> To do
Look for the word "agent" in the entries and copy every line where it shows up.

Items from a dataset
BEGIN
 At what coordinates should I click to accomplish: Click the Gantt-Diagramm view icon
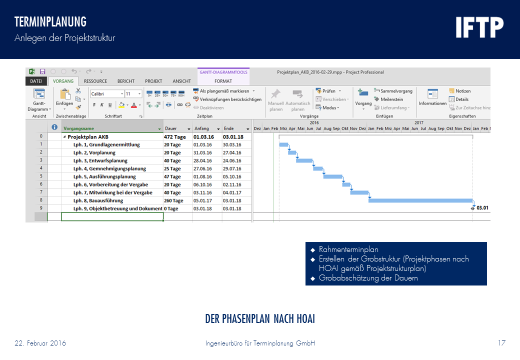point(39,94)
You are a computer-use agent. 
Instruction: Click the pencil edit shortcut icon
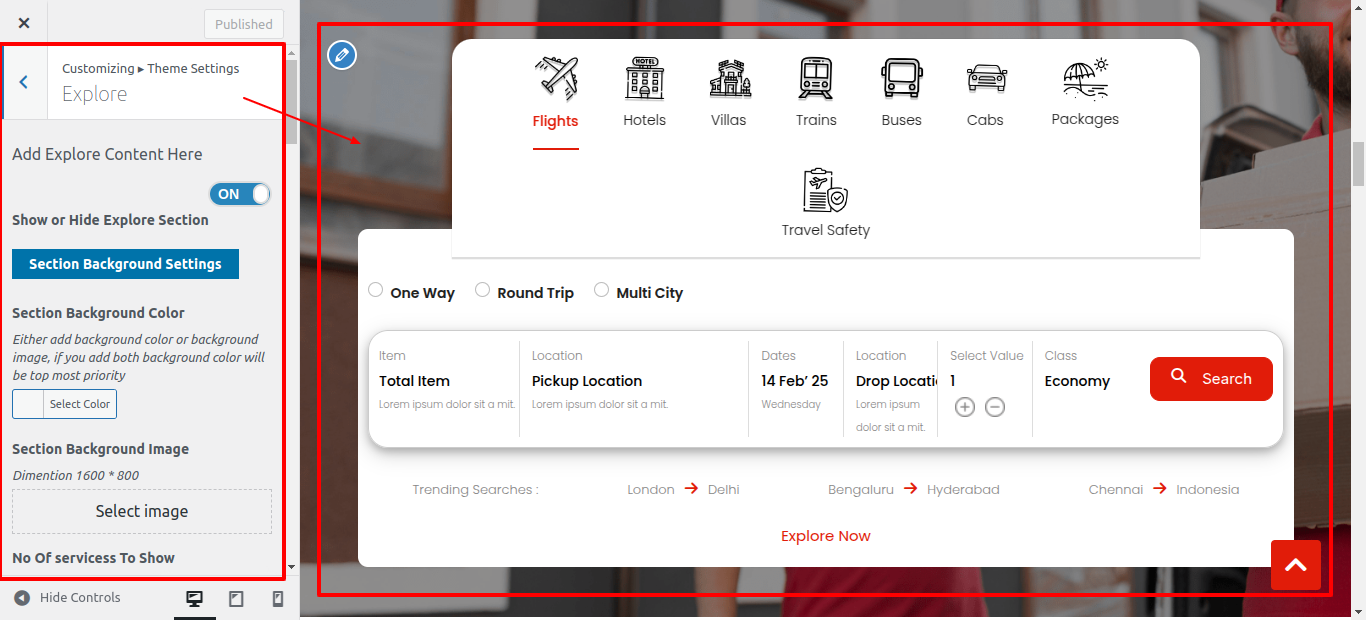(342, 55)
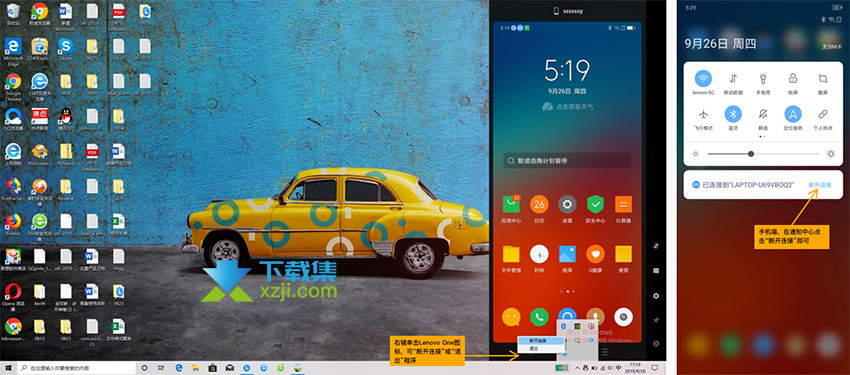The height and width of the screenshot is (375, 850).
Task: Click the Windows Start button
Action: [8, 368]
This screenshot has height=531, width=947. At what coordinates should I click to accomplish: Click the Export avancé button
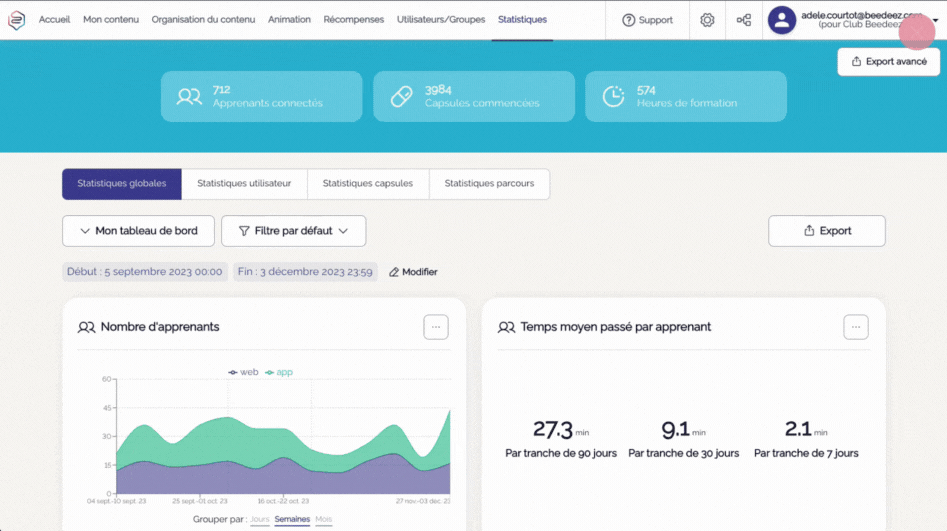(888, 62)
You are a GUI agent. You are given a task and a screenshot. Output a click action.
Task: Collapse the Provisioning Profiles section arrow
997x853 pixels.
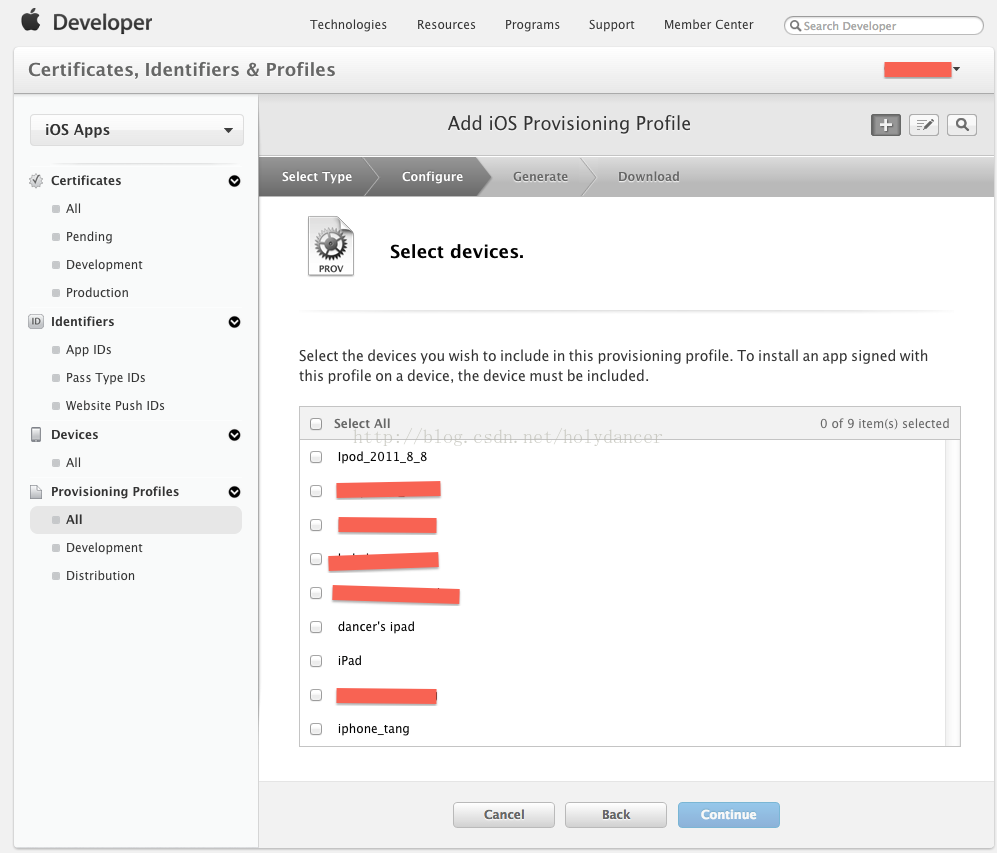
END
> Solution for this exercise
You are a computer-use agent. 
You are a GUI agent. You are given a task and a screenshot. Output a click action.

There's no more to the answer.